In April 2026, Andrej Karpathy published a short essay on Wikis for LLMs. His argument: the enterprises that win with AI will be the ones that build, govern, and refine the curated knowledge their AI systems draw on, not the ones with access to the best models.
For a CIO in a regulated industry, that argument lands differently than it does for a startup. The shift from model-centric to memory-centric AI is the most important reframing of enterprise AI in the past year, with direct implications for how you spend your 2026 AI budget.
For three years, enterprise AI strategy has been organized around models. Pick the best one, prompt it carefully, and upgrade when something better ships. Performance, in most board decks, is a function of model capability.
That framing is starting to break.
CIOs running these systems in production are finding that two enterprises using the same frontier model can produce wildly different AI outcomes. The variable is what the model has been told about the business: the policies, definitions, prior decisions, escalation paths, and institutional rules that turn a generic LLM into something that behaves like a useful colleague.
Karpathy gave that body of knowledge a name: a wiki for the LLM. We’ve been building it under a different name — resolutions — inside our IT operations agent for months. The terminology matters less than the architectural conclusion both arrive at: the durable AI advantage is the curated memory the system draws on, not the model it calls.
Consider a recurring problem in IT operations: a Windows build update fails on an end-user device. A model-centric approach treats every occurrence as a fresh prompt and the work product evaporates the moment the ticket closes. A memory-centric approach captures the resolution as a structured, durable artifact that records the context, troubleshooting steps, and escalation criteria. Every subsequent occurrence draws on it, so the model applies a vetted answer instead of re-deriving one.

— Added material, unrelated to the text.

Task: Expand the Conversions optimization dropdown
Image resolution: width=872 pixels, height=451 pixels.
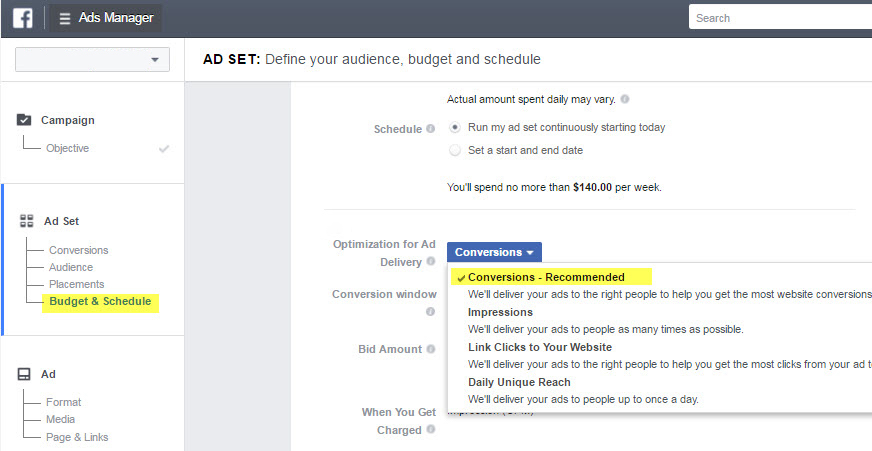Action: pyautogui.click(x=494, y=252)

The economic difference is significant. Inference costs drop because known problems stop consuming frontier compute, and resolution times drop because the system is executing rather than reasoning. For a regulated environment, the bigger payoff is auditability: you can point a regulator at the exact knowledge artifact that produced an outcome.
There is a specific risk in memory-centric AI that we’ve watched play out in real systems, and it deserves a CIO’s attention before it shows up in your environment. We call it error baking.

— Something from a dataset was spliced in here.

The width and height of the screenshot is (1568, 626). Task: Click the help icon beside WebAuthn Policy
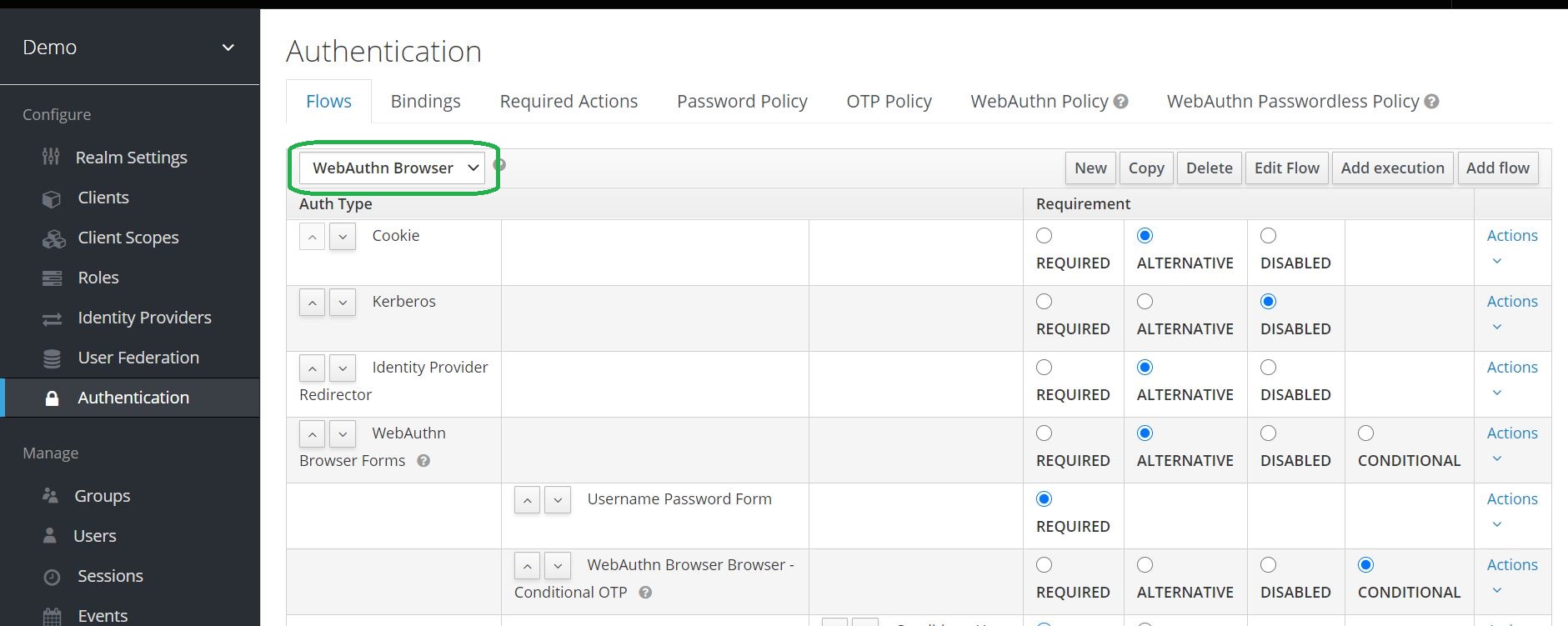click(x=1121, y=102)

When AI systems enrich tickets, documents, or workflows by drawing on prior outputs, any error embedded in those prior outputs gets reused, reinforced, and amplified. A resolution that was 80% correct becomes the source material for the next resolution, which is now 75% correct, which trains the next one, and so on. There is no single moment of failure, just a subtle compounding drift.
The fix is governance at the memory layer, not better models: a reviewed, version-controlled knowledge base the AI is allowed to draw on, kept separate from the raw outputs it generates. Without that separation, your AI gets worse over time, in ways that are nearly impossible to detect from outside the system. With it, the system improves with every resolved incident, because every resolved incident becomes a vetted asset the next one builds on.
For a CIO in a regulated industry, this is the difference between an AI investment that compounds and an AI investment that decays.
The memory layer is not documentation, and it is not a side project. It is infrastructure. It belongs in the same conversation as your data warehouse, access controls, and audit logs — because functionally, it is all three.
Three questions a CIO should be asking now: Where does our AI’s institutional knowledge live today — in prompts, in chat histories, in individual employees’ heads, in scattered Confluence pages? Who owns the curation, review, and version control of that knowledge? Can we point an auditor at the specific artifact that produced a given AI output?
In financial services, healthcare, and government IT, the answer to that last question is going to determine which AI workloads are allowed in production at all.
The competitive advantage in enterprise AI will not belong to the organizations that access the most capable models. Those models are becoming a commodity, available to your competitors on the same terms they’re available to you.
The advantage will belong to the organizations that own — and govern — what their models know.
That asset compounds, a regulator can inspect it, and a competitor cannot replicate it by signing a different vendor contract.
The model is rented. The memory is yours.